Problem
In news-driven events leading to simultaneous high edit rate and high view rate for a Wikipedia page, large numbers of PHP workers are found to be waiting in PoolCounter for parsing to complete.
Currently, when a page is edited, requests for that page will be queued until the new revision has been parsed and the new HTML is available in ParserCache. This queueing is done using a combination of ATS request coalescing and MediaWiki PoolCounter. If MediaWiki’s PoolCounter maximum queue size of 100 workers is exceeded, or if the timeout of 15 seconds expires, MediaWiki checks to see if there is a stale cache entry. If there is, it serves that instead, with zero s-maxage. If there is no stale cache entry, an error is shown. So the PoolCounter timeout and maxqueue cannot be reduced without risking error delivery.
Proposal
If MediaWiki receives a parser cache miss request for a page, and parsing is already underway (i.e. the PoolCounter lock acquisition would block), it should serve the stale page immediately. The s-maxage could be several seconds, instead of zero, so that ATS can serve stale data at a high request rate while parsing continues. MediaWiki should only wait for the PoolCounter lock if stale data is not available.
Implementation details
- Add a timeout parameter to PoolCounter::acquireForAnyone(). If non-null, it overrides the default pool timeout.

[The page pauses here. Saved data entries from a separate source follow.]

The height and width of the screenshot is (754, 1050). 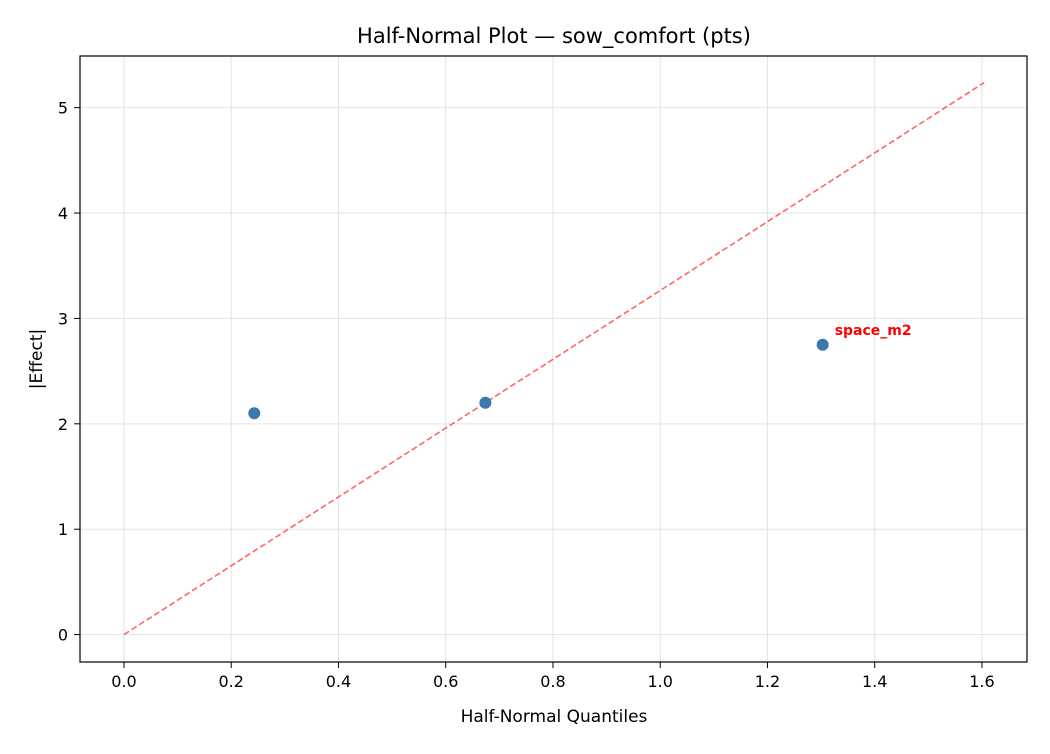 I want to click on y-tick-label: 1, so click(x=63, y=530).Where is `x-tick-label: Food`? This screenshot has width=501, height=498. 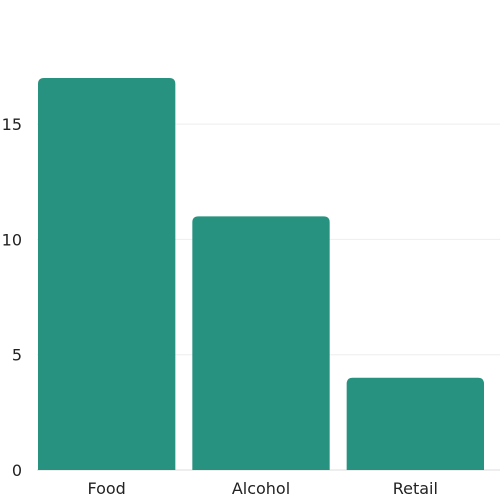
x-tick-label: Food is located at coordinates (106, 488).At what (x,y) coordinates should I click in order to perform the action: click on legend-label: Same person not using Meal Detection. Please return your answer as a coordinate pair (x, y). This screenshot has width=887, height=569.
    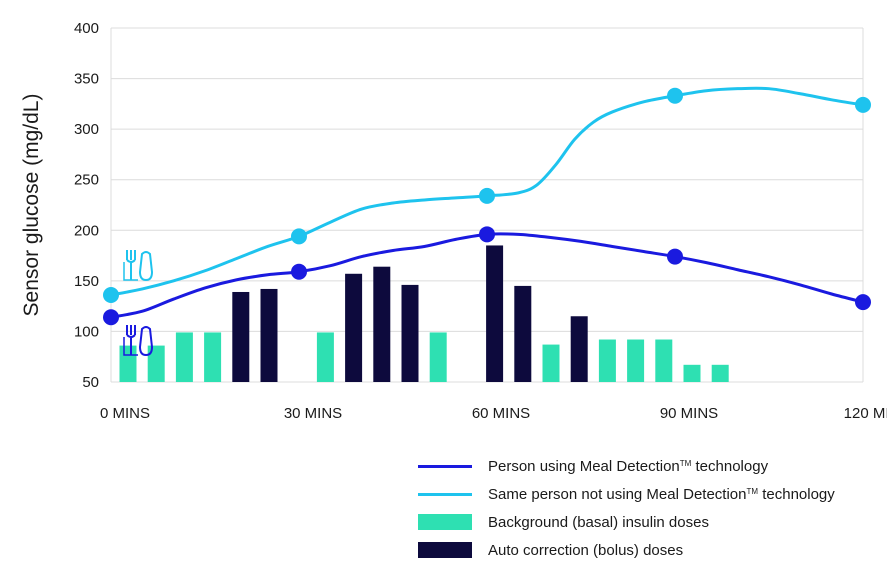
    Looking at the image, I should click on (618, 494).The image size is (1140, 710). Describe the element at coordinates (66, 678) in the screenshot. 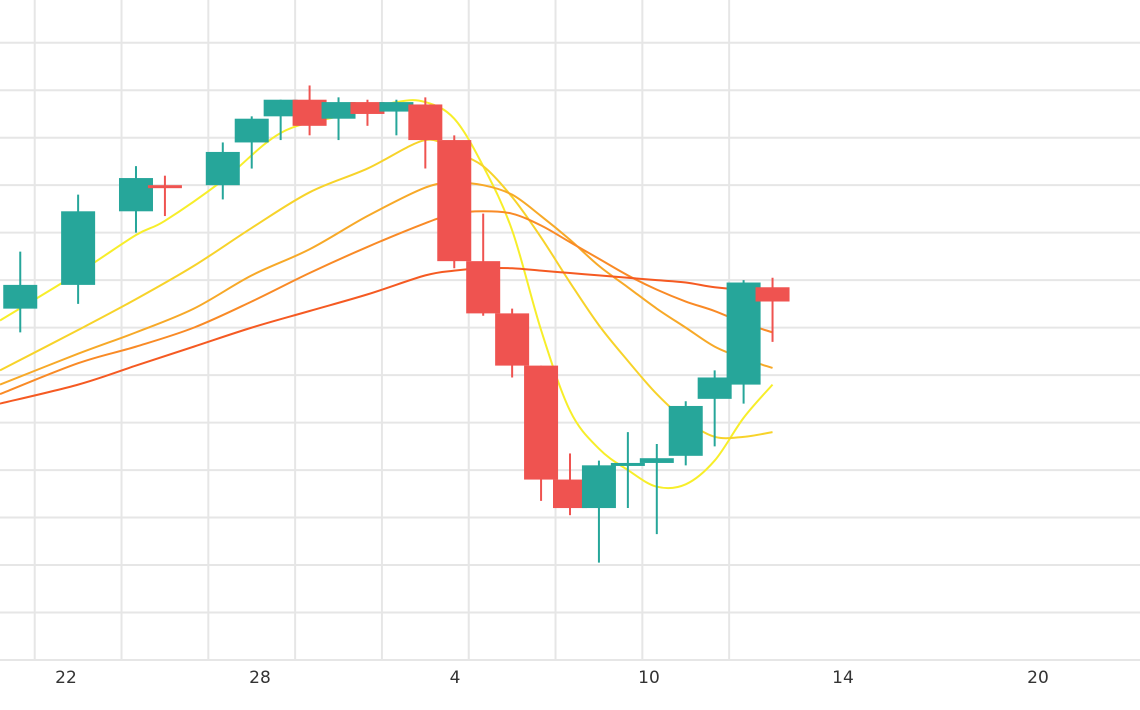

I see `x-tick-label: 22` at that location.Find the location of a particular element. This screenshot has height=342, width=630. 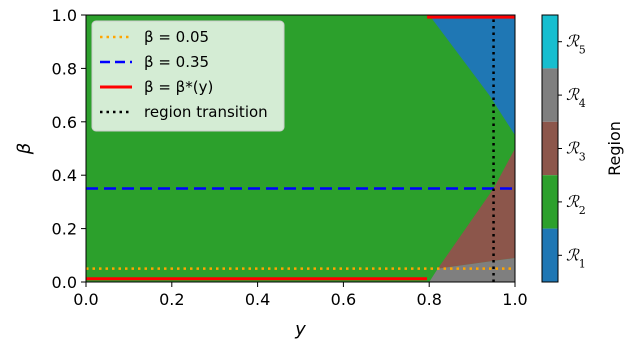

- Judging by locks.c line 129, the daemon already has a special case for timeout=0 and will synchronously respond with "TIMEOUT" if the worker slots are occupied.
- The unused Redis implementation can easily be modified to override the timeout on a per-request basis, although it is probably not so efficient.
- In PoolCounter::execute(), in the cacheable branch, initially call acquireForAnyone() with timeout=0.
- If it fails (would have blocked), call fallback().
- If fallback() succeeds, return the response.
- If fallback() fails, call acquireForAnyone() with the default timeout and proceed as before.